Reproduce all records below exactly.

=== Dataset content ===

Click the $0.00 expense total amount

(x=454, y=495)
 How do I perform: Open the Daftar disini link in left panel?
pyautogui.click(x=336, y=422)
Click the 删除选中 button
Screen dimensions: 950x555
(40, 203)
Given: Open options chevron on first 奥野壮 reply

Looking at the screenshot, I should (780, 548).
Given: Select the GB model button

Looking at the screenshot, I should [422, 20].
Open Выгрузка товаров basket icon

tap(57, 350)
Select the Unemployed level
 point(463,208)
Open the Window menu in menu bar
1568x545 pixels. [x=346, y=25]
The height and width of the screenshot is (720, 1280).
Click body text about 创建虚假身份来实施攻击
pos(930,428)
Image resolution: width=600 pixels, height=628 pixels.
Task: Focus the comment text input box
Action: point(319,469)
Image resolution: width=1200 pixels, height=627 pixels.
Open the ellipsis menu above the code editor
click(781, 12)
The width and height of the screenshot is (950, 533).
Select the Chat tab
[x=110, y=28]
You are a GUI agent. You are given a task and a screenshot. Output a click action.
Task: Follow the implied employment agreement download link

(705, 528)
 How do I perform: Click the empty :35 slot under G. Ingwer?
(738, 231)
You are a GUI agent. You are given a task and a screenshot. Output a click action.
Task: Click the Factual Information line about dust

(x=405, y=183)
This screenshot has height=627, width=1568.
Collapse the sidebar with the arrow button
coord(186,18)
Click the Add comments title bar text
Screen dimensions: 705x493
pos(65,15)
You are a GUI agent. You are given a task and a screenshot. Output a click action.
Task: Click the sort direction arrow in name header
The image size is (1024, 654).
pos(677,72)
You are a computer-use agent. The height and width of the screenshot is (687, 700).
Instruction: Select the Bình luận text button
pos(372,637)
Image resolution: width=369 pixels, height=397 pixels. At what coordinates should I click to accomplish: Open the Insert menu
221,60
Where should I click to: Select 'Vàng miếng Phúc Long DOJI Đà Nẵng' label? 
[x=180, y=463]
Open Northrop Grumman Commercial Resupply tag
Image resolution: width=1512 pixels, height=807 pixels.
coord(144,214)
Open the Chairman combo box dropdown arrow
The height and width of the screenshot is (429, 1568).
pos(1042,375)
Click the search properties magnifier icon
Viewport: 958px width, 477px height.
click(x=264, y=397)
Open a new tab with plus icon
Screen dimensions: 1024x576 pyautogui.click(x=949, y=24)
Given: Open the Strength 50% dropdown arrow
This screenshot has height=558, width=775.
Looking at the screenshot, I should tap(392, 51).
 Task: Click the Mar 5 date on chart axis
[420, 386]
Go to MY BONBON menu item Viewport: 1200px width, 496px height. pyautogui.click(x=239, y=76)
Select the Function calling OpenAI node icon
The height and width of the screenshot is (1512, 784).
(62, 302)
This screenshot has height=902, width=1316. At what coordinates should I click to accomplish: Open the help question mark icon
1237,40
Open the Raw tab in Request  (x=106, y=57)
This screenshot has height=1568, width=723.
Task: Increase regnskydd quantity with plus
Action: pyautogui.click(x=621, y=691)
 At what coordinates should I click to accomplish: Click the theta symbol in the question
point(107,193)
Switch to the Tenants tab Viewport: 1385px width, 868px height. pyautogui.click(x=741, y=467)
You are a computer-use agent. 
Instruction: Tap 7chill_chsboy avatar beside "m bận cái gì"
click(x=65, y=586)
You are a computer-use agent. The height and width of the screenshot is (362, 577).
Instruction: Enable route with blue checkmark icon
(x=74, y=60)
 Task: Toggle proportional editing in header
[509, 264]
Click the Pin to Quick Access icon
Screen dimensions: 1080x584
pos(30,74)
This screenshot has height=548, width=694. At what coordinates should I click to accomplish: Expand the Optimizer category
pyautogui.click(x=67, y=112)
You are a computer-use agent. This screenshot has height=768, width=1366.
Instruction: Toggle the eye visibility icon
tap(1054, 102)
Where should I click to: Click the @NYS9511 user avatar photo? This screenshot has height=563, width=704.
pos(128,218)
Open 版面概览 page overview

===

Result
Click the $0.00 expense total amount

(x=454, y=495)
 How do I perform: Open the Daftar disini link in left panel?
pyautogui.click(x=336, y=422)
Click the 删除选中 button
Screen dimensions: 950x555
(40, 203)
Given: Open options chevron on first 奥野壮 reply

Looking at the screenshot, I should (780, 548).
Given: Select the GB model button

Looking at the screenshot, I should [422, 20].
Open Выгрузка товаров basket icon

tap(57, 350)
Select the Unemployed level
 point(463,208)
Open the Window menu in menu bar
1568x545 pixels. [x=346, y=25]
The height and width of the screenshot is (720, 1280).
Click body text about 创建虚假身份来实施攻击
pos(930,428)
Image resolution: width=600 pixels, height=628 pixels.
Task: Focus the comment text input box
Action: point(319,469)
Image resolution: width=1200 pixels, height=627 pixels.
Open the ellipsis menu above the code editor
click(781, 12)
The width and height of the screenshot is (950, 533).
Select the Chat tab
[x=110, y=28]
You are a GUI agent. You are given a task and a screenshot. Output a click action.
Task: Follow the implied employment agreement download link

(705, 528)
 How do I perform: Click the empty :35 slot under G. Ingwer?
(738, 231)
You are a GUI agent. You are given a task and a screenshot. Output a click action.
Task: Click the Factual Information line about dust

(x=405, y=183)
This screenshot has height=627, width=1568.
Collapse the sidebar with the arrow button
coord(186,18)
Click the Add comments title bar text
Screen dimensions: 705x493
pos(65,15)
You are a GUI agent. You are given a task and a screenshot. Output a click action.
Task: Click the sort direction arrow in name header
The image size is (1024, 654).
pos(677,72)
You are a computer-use agent. The height and width of the screenshot is (687, 700).
Instruction: Select the Bình luận text button
pos(372,637)
Image resolution: width=369 pixels, height=397 pixels. At what coordinates should I click to accomplish: Open the Insert menu
221,60
Where should I click to: Select 'Vàng miếng Phúc Long DOJI Đà Nẵng' label? 
[x=180, y=463]
Open Northrop Grumman Commercial Resupply tag
Image resolution: width=1512 pixels, height=807 pixels.
coord(144,214)
Open the Chairman combo box dropdown arrow
The height and width of the screenshot is (429, 1568).
pos(1042,375)
Click the search properties magnifier icon
Viewport: 958px width, 477px height.
click(x=264, y=397)
Open a new tab with plus icon
Screen dimensions: 1024x576 pyautogui.click(x=949, y=24)
Given: Open the Strength 50% dropdown arrow
This screenshot has height=558, width=775.
Looking at the screenshot, I should tap(392, 51).
 Task: Click the Mar 5 date on chart axis
[420, 386]
Go to MY BONBON menu item Viewport: 1200px width, 496px height. pyautogui.click(x=239, y=76)
Select the Function calling OpenAI node icon
The height and width of the screenshot is (1512, 784).
(62, 302)
This screenshot has height=902, width=1316. At what coordinates should I click to accomplish: Open the help question mark icon
1237,40
Open the Raw tab in Request  (x=106, y=57)
This screenshot has height=1568, width=723.
Task: Increase regnskydd quantity with plus
Action: pyautogui.click(x=621, y=691)
 At what coordinates should I click to accomplish: Click the theta symbol in the question
point(107,193)
Switch to the Tenants tab Viewport: 1385px width, 868px height. pyautogui.click(x=741, y=467)
You are a computer-use agent. 
Instruction: Tap 7chill_chsboy avatar beside "m bận cái gì"
click(x=65, y=586)
You are a computer-use agent. The height and width of the screenshot is (362, 577).
Instruction: Enable route with blue checkmark icon
(x=74, y=60)
 Task: Toggle proportional editing in header
[509, 264]
Click the Pin to Quick Access icon
Screen dimensions: 1080x584
pos(30,74)
This screenshot has height=548, width=694. At what coordinates should I click to accomplish: Expand the Optimizer category
pyautogui.click(x=67, y=112)
You are a computer-use agent. This screenshot has height=768, width=1366.
Instruction: Toggle the eye visibility icon
tap(1054, 102)
Where should I click to: Click the @NYS9511 user avatar photo? This screenshot has height=563, width=704.
pos(128,218)
Open 版面概览 page overview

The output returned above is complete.